如圖1中所示,聯盟鏈中例如包括四個全節點,這四個全節點為可信節點,其本地都包括區塊鏈中的全部區塊和帳戶資料,可用作為區塊鏈中的共識節點或記帳節點,其構成區塊鏈的服務端,對區塊鏈平台的客戶端提供服務。例如,所述聯盟鏈為金融體系的聯盟鏈,從而,該聯盟鏈的各個全節點為各個銀行、金融機構等,這些銀行、金融機構通過區塊鏈平台共同為用戶提供金融服務。在該聯盟鏈中,通過各個銀行、金融機構的共識保證了交易資訊的不可篡改和安全性,同時用戶的交易資訊、個人資訊等都保存在各個可信全節點處,從而不會造成個人資訊的洩露。
例如圖1中的用戶A屬於該區塊鏈中的用戶,其通過與其第一帳戶對應的客戶端使用區塊鏈中的服務,該客戶端例如可以為區塊鏈中的輕節點,即本地不儲存有區塊鏈中的區塊、帳戶資訊等,或者,該客戶端可如圖1所示通過可信平台提供的閘道使用區塊鏈中提供的服務。例如,該客戶端可通過向任一全節點發送交易而使用區塊鏈中的特定服務,或者,該客戶端可通過閘道向任一全節點發送交易。
在該方法中,在步驟S202,向任一所述全節點發送第一交易,所述第一交易用於在區塊鏈中存入第一帳戶的認證資訊,所述第一交易的資料欄位中包括所述認證資訊,所述認證資訊用於在所述第一帳戶被鎖定之後解鎖所述第一帳戶,其中,所述認證資訊包括至少兩個認證項。

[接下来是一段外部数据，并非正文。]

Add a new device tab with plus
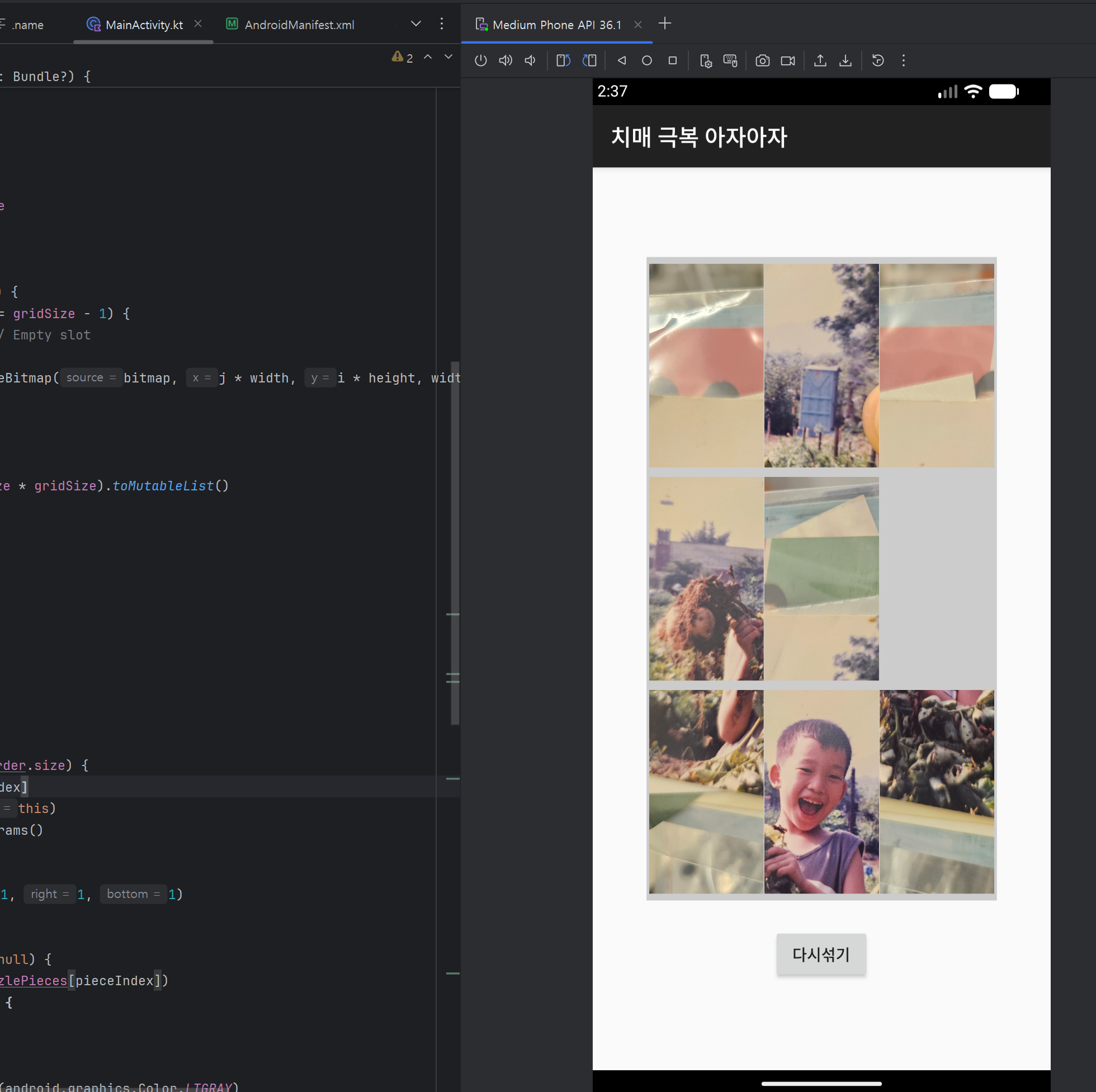This screenshot has width=1096, height=1092. click(664, 24)
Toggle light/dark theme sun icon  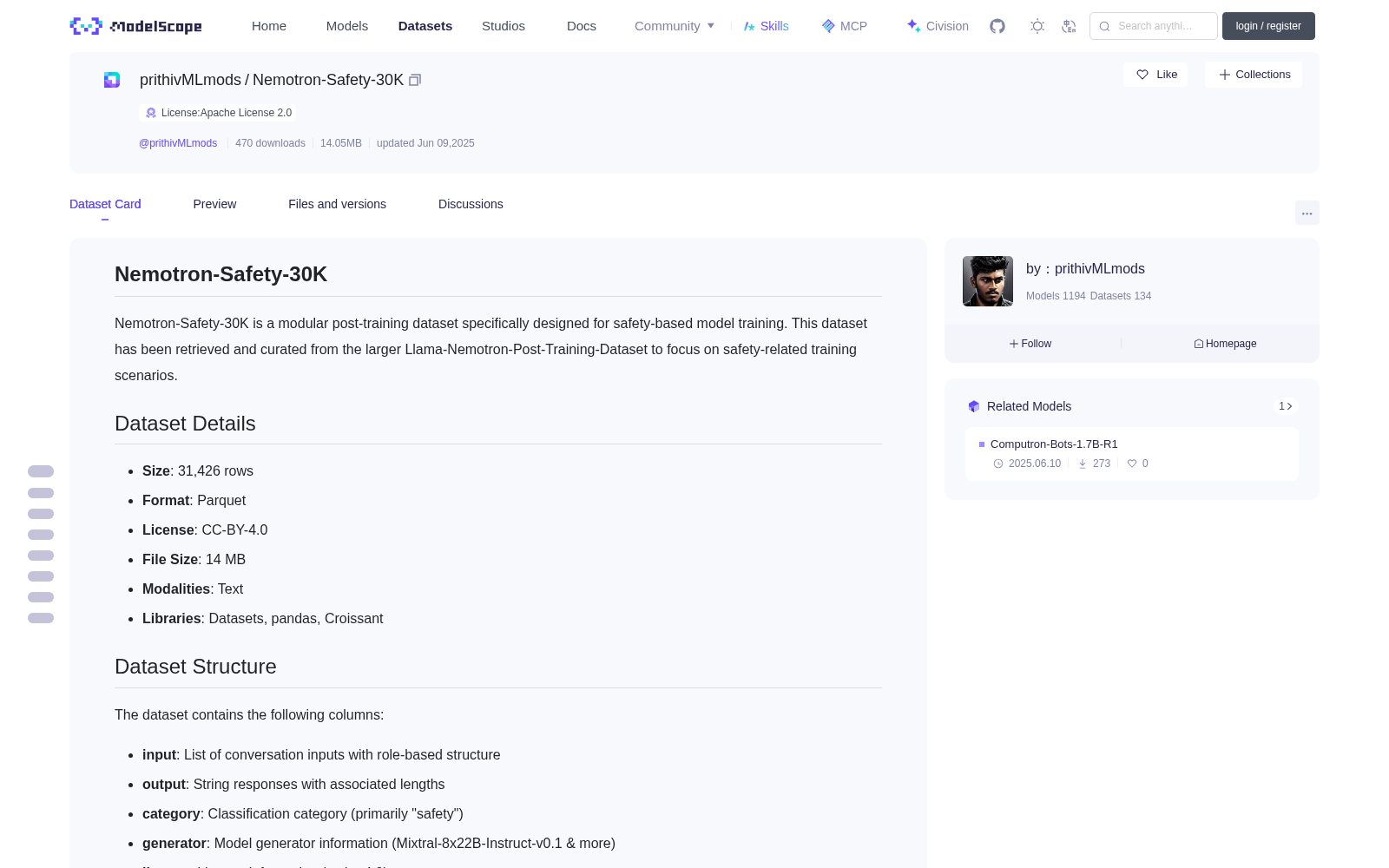click(1037, 26)
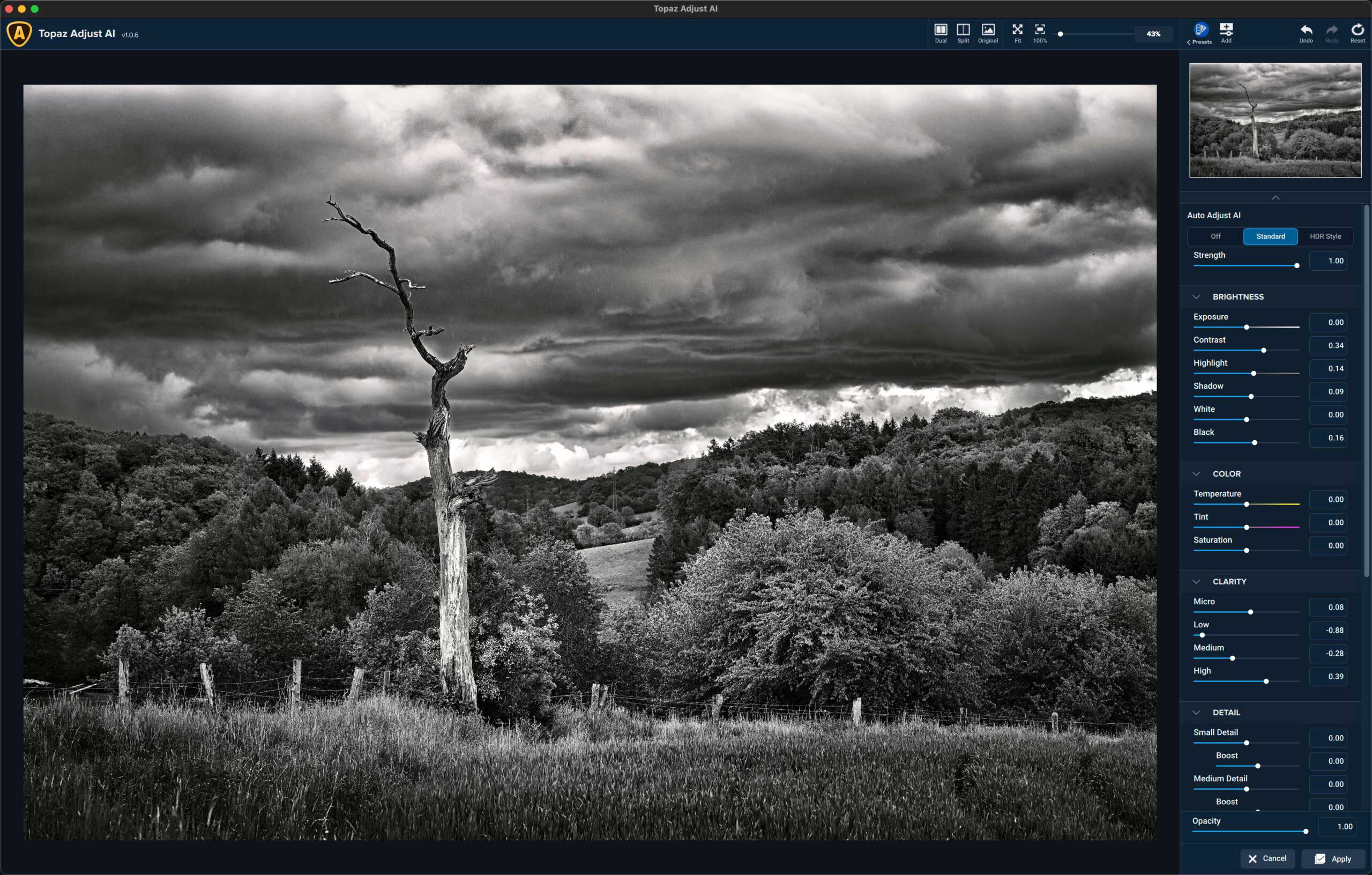
Task: Collapse the BRIGHTNESS section
Action: click(x=1196, y=297)
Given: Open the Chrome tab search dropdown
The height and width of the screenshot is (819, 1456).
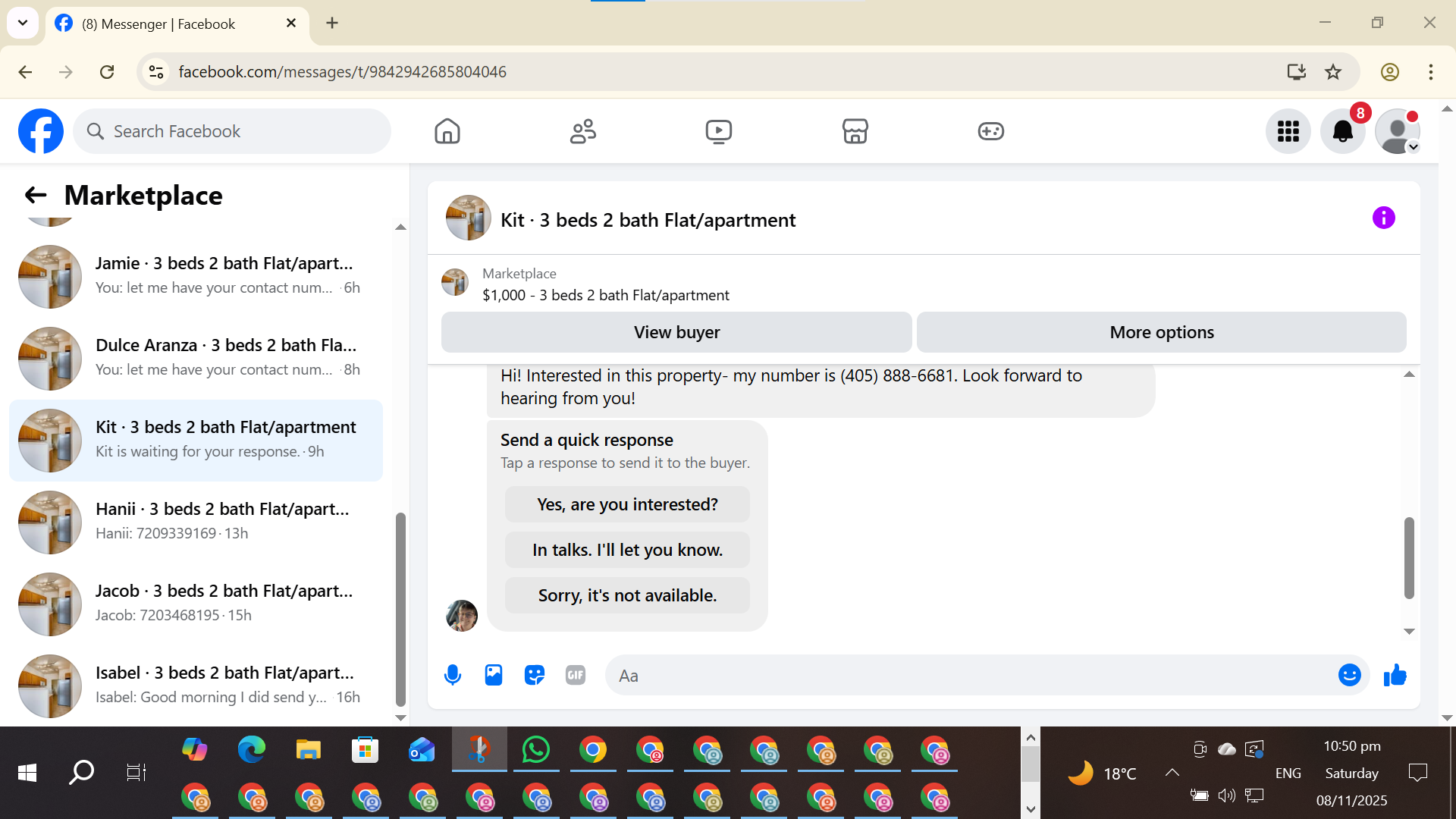Looking at the screenshot, I should pyautogui.click(x=23, y=23).
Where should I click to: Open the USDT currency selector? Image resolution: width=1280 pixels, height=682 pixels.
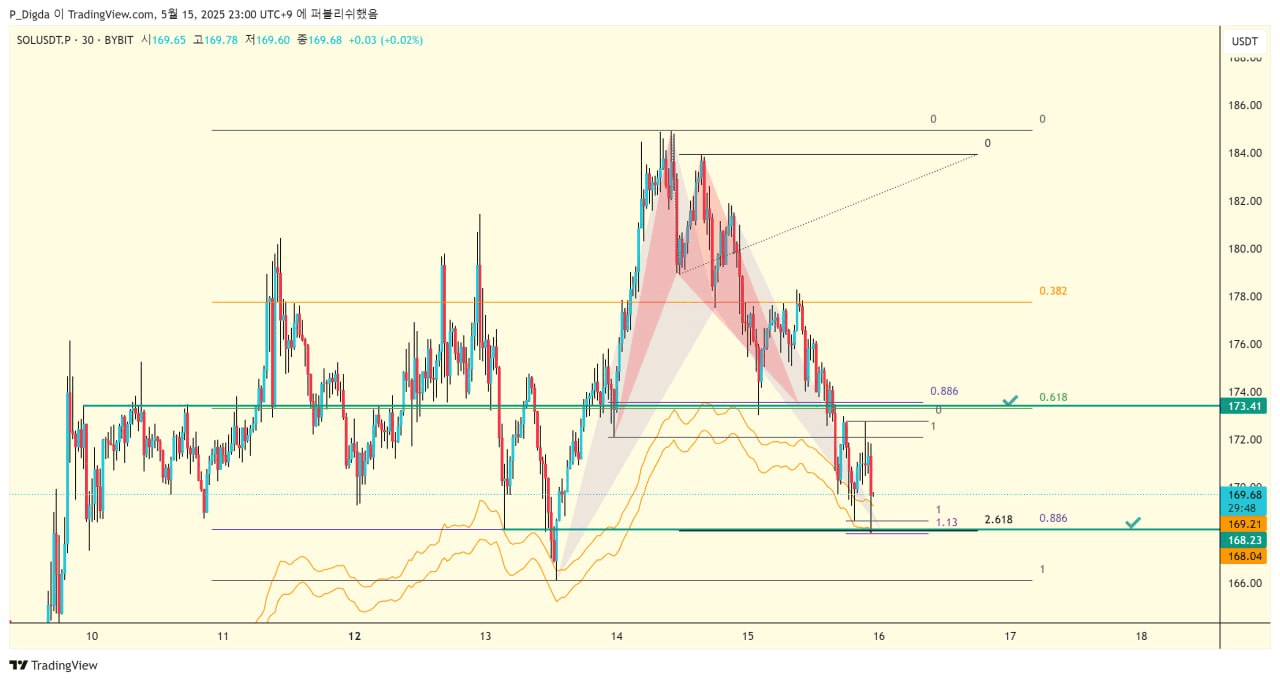(x=1244, y=41)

在一個實施例中,所述第一交易為調用第一智慧合約的交易,所述第一智慧合約為區塊鏈中預先部署的用於存入帳戶的認證資訊的智慧合約。所述第一智慧合約中例如包括set1( )函數,用於在區塊鏈中的狀態樹中設置帳戶的預置的認證資訊欄位。當第一帳戶發起調用第一智慧合約的第一交易時,第一交易例如如圖3所示,圖3示出了第一交易的示意形式,其中,第一交易中的發送欄位(From)為第一帳戶,接收欄位(To)為該第一智慧合約的合約帳戶,資料欄位(Data)為對第一智慧合約中的set1( )函數的調用,例如{set1(strings,strings),”6f8ae…”,“186115…”},其中,“6f8ae…”例如為第一帳戶的私鑰,“186115…”例如為手機號,其為set1( )函數的兩個輸入參數,另外,該第一交易包括通過第一帳戶的私鑰生成的數位簽名。第一帳戶例如向圖1中的任一全節點(例如節點1)發送該第一交易,節點1在接收該第一交易之後,對該第一交易進行驗證之後在共識節點中擴散該第一交易。在通過共識節點確定記帳節點之後,在記帳節點執行該第一智慧合約,從而通過執行該第一智慧合約將記帳節點本地的狀態樹中的第一帳戶的認證資訊欄位設置為上述傳入參數(即私鑰和手機號)。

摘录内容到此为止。